The Isosceles shooting stance is a shooting technique for handguns. It became popular in the 1980s when Brian Enos and Rob Leatham started using it to win International Practical Shooting Confederation competitions. It is one of the two main stances for pistol shooting alongside the Weaver stance.

== Description ==

The Isosceles Stance is a two-handed technique in which the dominant hand's fingers grip the pistol directly (the Isosceles Grip is not recommended for high-power revolvers) while the support hand's fingers wrap around and grip the dominant hand's fingers. Conversely, it's the support hand's thumb that contacts the pistol, while the dominant hand's thumb wraps over the support hand's thumb. Both arms are held relatively straight, but are not locked at the elbows. Viewed from above, the arms and chest of the shooter describe an isosceles triangle (a triangle with two equal sides, from Greek iso "equal, uniform" and skelos "leg"), which gives the stance its name.

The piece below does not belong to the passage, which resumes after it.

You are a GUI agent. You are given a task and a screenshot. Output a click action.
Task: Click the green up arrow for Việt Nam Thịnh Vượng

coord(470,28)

The Isosceles Stance is a simple stance, and is natural to perform under stress. Because the Isosceles Stance orients the torso of the shooter forward, it increases the usefulness of a ballistic vest compared to other shooting stances, which tend to present the less protected side of the torso, but also provides a larger target in the process.

== Modern Isosceles ==

The Modern Isosceles shooting stance, also known as the Modified Isosceles stance, is a more aggressive, forward-leaning version of the Traditional Isosceles. The shooter places the shoulders forward of the hips, the feet shoulder width apart, support-side foot slightly forward, and the knees bent. These changes to posture shift the center of mass forward, helping the shooter better control recoil.